(Task statement): Check the entries below and say how many lines include the word "Institute". No other text is wanted.

[Dataset entries]
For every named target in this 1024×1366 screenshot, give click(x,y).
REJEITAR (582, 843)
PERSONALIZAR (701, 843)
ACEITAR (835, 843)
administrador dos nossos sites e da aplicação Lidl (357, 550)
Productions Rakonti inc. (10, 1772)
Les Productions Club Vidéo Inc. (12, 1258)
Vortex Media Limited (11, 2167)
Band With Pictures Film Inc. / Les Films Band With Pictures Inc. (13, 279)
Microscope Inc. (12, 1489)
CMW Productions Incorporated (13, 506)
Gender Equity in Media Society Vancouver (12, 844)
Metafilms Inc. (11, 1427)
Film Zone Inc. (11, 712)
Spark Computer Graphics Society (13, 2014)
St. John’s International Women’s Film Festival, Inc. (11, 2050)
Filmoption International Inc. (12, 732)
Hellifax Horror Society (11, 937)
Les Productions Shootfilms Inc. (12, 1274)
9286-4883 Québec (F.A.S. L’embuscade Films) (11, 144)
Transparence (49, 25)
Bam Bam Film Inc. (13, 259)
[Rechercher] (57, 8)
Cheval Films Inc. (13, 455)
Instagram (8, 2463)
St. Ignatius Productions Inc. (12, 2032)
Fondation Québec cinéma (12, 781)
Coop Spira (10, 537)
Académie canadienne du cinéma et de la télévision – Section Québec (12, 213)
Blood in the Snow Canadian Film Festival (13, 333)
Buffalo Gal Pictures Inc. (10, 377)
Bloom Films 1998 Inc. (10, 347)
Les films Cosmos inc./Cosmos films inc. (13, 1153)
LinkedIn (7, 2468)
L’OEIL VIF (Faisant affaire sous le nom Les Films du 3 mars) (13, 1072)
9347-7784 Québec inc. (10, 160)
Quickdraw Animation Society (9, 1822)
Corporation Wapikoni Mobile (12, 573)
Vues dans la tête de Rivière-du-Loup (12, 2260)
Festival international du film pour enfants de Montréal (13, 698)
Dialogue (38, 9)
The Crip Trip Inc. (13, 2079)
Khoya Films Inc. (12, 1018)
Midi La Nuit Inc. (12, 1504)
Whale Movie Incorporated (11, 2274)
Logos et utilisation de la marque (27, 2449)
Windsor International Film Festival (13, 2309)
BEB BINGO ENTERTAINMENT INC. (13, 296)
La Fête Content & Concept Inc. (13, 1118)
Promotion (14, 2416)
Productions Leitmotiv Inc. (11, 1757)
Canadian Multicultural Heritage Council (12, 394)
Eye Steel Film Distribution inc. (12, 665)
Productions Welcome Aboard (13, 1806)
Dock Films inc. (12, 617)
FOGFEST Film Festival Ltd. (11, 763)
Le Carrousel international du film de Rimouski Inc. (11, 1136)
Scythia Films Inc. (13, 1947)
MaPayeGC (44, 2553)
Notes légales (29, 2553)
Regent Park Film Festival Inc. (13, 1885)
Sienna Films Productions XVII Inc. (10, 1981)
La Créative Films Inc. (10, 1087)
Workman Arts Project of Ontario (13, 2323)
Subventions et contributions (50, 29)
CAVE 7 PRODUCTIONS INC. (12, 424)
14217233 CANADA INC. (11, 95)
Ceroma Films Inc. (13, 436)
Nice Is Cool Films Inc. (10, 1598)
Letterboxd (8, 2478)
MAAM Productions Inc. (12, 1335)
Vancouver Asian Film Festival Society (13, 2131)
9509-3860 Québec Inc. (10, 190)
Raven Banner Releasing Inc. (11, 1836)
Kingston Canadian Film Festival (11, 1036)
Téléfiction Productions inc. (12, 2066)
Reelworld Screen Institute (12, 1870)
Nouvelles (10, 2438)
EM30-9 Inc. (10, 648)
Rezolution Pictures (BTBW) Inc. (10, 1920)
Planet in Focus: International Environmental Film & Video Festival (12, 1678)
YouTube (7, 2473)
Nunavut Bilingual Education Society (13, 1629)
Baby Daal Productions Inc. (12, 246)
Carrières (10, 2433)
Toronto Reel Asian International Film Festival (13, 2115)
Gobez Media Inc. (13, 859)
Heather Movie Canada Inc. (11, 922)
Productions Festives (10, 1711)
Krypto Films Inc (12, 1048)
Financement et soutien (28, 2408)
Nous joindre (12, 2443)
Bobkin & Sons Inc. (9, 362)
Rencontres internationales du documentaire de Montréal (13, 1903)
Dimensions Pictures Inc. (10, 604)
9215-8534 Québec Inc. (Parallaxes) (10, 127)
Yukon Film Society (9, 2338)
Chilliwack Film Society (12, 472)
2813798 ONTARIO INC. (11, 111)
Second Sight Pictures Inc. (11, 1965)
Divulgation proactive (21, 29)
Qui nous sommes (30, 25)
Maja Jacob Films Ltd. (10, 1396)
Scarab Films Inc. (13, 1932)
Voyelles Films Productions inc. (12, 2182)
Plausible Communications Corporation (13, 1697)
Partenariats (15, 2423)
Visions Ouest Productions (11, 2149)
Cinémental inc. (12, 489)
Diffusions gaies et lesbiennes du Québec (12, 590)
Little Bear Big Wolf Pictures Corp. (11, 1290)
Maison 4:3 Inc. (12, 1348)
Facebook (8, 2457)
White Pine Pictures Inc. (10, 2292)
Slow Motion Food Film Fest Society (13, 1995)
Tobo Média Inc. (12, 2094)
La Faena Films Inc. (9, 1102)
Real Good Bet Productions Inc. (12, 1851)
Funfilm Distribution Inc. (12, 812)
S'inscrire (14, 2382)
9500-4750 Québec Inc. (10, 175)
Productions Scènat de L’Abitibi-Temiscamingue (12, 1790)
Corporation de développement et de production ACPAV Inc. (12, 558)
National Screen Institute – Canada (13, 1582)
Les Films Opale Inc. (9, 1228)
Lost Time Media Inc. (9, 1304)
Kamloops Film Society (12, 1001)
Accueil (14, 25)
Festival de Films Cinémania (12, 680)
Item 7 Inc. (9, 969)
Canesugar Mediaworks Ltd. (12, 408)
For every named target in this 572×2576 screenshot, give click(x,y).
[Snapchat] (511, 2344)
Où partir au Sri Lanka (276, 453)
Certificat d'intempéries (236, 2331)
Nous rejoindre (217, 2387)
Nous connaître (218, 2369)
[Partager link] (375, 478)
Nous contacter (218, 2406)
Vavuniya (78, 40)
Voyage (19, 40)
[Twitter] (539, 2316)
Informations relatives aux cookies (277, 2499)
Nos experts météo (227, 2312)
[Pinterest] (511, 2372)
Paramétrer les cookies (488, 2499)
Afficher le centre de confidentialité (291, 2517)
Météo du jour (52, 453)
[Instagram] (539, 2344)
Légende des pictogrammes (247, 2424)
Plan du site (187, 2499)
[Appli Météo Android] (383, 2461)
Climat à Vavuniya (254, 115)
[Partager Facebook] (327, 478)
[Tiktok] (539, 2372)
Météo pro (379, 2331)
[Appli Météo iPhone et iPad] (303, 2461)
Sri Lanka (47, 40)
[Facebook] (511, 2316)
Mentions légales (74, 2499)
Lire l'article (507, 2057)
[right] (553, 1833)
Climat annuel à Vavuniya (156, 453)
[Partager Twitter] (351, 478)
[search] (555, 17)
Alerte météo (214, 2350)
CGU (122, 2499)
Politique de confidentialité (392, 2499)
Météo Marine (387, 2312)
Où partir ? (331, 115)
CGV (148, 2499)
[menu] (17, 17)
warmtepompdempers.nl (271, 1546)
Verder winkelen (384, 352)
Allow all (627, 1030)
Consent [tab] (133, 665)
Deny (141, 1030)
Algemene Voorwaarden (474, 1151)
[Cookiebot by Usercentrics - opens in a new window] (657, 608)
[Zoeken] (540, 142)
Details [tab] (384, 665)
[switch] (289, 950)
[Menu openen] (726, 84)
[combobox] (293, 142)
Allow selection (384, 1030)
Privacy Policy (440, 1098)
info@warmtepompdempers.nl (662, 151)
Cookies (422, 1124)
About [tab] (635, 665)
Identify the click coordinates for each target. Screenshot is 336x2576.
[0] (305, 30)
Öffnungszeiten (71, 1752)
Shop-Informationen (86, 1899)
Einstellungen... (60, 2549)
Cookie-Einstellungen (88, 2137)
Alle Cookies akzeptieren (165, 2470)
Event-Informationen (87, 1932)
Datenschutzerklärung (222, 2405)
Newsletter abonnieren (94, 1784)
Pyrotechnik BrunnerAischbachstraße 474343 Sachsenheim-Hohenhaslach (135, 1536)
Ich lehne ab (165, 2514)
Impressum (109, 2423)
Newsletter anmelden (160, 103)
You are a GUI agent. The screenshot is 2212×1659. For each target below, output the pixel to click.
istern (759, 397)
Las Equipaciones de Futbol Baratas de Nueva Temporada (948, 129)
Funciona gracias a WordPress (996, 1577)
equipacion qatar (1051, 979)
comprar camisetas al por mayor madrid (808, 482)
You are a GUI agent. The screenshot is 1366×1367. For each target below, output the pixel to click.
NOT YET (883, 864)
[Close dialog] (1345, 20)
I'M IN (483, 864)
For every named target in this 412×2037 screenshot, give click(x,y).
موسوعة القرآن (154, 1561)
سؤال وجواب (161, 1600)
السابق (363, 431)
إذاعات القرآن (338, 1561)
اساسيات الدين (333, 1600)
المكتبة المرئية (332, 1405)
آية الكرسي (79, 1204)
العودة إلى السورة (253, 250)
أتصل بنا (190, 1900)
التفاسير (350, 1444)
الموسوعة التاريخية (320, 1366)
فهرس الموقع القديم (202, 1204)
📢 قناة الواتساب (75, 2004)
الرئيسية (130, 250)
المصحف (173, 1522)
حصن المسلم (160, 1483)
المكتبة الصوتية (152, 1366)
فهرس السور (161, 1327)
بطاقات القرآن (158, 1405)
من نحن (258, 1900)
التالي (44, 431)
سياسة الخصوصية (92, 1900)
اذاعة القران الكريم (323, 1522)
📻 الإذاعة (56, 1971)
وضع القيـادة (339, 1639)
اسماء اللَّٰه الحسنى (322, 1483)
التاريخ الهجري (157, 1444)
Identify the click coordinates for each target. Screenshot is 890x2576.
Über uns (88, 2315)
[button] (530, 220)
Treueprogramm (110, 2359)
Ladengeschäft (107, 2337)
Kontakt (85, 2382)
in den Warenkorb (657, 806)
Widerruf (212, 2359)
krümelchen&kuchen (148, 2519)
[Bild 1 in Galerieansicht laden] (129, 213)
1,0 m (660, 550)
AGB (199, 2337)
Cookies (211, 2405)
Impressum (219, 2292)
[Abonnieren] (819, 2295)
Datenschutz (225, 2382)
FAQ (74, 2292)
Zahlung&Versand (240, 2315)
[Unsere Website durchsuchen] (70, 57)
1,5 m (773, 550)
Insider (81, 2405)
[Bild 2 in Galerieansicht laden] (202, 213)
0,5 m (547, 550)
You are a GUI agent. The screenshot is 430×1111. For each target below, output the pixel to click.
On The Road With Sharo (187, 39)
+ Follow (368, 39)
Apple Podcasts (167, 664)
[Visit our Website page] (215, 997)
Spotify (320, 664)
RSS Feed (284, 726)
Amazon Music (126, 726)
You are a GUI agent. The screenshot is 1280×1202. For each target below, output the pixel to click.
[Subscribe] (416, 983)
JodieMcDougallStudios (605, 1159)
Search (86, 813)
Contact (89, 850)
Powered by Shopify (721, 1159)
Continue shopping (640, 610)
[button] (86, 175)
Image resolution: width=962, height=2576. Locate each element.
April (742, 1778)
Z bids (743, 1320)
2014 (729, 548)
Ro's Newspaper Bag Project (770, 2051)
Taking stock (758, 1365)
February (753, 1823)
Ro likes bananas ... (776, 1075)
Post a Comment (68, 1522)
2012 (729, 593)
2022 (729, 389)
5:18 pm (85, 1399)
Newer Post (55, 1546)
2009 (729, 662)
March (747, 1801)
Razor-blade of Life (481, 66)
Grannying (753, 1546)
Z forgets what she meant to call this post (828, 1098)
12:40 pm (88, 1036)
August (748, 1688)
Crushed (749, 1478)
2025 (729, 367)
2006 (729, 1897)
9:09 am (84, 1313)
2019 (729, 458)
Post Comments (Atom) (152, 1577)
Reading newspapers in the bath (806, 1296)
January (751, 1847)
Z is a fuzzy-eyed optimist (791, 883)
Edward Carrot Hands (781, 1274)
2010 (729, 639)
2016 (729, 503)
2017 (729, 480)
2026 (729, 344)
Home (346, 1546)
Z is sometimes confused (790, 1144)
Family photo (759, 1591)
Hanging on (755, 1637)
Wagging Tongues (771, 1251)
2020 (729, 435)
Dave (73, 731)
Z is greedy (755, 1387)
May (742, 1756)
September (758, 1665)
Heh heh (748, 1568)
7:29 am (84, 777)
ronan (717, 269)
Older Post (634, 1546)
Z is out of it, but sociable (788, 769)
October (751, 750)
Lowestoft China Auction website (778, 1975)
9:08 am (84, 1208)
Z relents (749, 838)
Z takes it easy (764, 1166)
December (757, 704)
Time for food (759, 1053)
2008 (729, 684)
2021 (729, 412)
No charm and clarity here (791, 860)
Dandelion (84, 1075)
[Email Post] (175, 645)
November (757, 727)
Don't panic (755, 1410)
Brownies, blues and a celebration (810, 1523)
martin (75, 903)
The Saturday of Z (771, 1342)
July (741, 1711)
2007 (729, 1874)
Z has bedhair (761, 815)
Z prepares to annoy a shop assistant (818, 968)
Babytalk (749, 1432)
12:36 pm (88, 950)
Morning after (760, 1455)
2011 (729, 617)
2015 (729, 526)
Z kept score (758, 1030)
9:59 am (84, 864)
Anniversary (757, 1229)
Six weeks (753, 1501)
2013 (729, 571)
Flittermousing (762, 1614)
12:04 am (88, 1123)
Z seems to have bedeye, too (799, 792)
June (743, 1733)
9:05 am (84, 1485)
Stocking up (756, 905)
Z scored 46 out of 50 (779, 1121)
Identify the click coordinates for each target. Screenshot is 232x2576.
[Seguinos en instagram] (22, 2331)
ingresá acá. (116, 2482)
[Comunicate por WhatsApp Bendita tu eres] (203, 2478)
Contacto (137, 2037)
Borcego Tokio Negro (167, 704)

(Response to the exercise): 2